América Latina: Entre el águila distraída y el oso panda asertivo
Estados Unidos aceptó pasivamente esta mayúscula incursión china en su espacio natural de influencia. En virtud de ello, no mostró resistencia ante el hecho de que China se transformase en la mayor fuente de financiamiento de la región
En la medida en que la Guerra Fría entre China y Estados Unidos se consolida y la globalización flaquea, aumenta para ambos la necesidad de definir e instrumentar esferas de influencia, líneas divisorias geoestratégicas, alianzas, mercados para sus tecnologías, bienes y servicios, bases de producción cercanas a casa, cadenas de suministro regionales y acceso a materias primas estratégicas. Muy curiosamente, en medio de este proceso de desacoplamiento en marcha, el interés primordial de Estados Unidos hacia América Latina pareciera focalizarse en consideraciones políticas domésticas, dentro de las cuales sobresale el tema inmigratorio.

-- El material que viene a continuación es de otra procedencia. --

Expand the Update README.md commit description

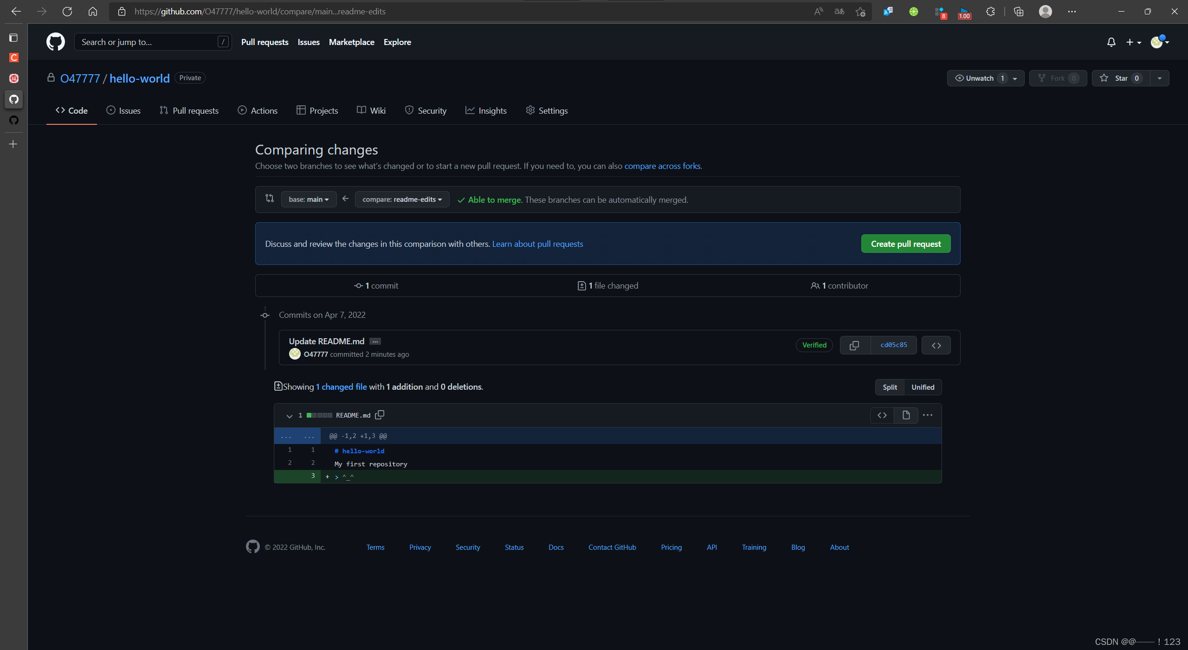coord(375,341)
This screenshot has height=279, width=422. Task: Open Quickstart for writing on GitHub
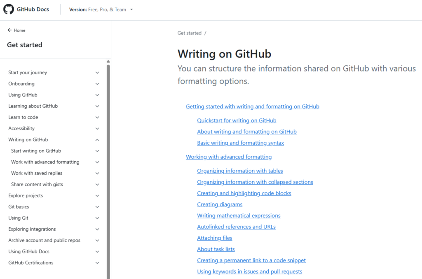236,120
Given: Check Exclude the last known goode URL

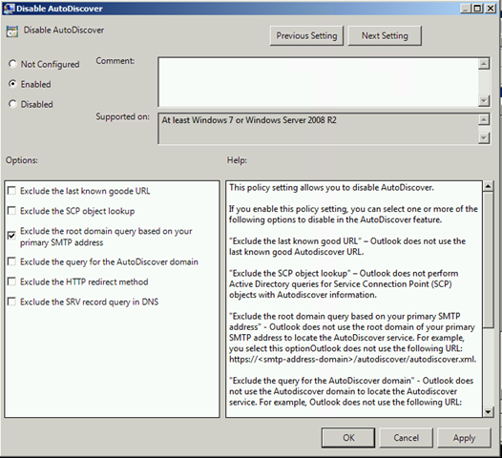Looking at the screenshot, I should point(11,191).
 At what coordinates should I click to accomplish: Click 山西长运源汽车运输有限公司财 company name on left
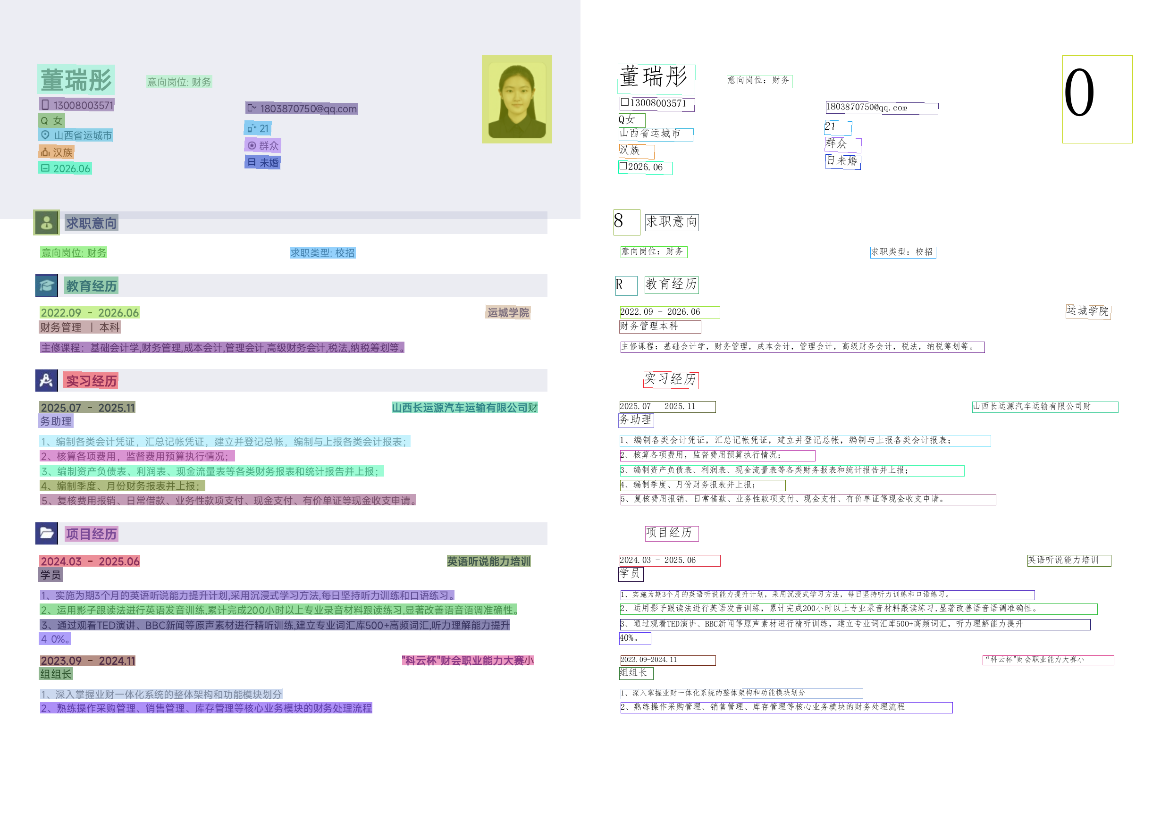[x=464, y=407]
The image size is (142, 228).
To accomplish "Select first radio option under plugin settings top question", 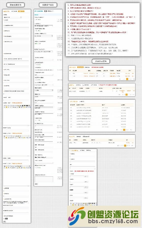I will click(35, 19).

Mientras ello ocurre, China se aproxima a esta región con una visión holística y una estrategia a largo plazo. Ello incluye la búsqueda de control sobre sus sectores digitales estratégicos, una conectividad multidimensional de la región bajo su Iniciativa del Cinturón y el Camino, la expansión de su presencia física en las cadenas de suministro latinoamericanas, el dominio creciente sobre sus reservas de materias primas, la cooperación espacial, la cooperación en ascenso con sus fuerzas armadas, etc.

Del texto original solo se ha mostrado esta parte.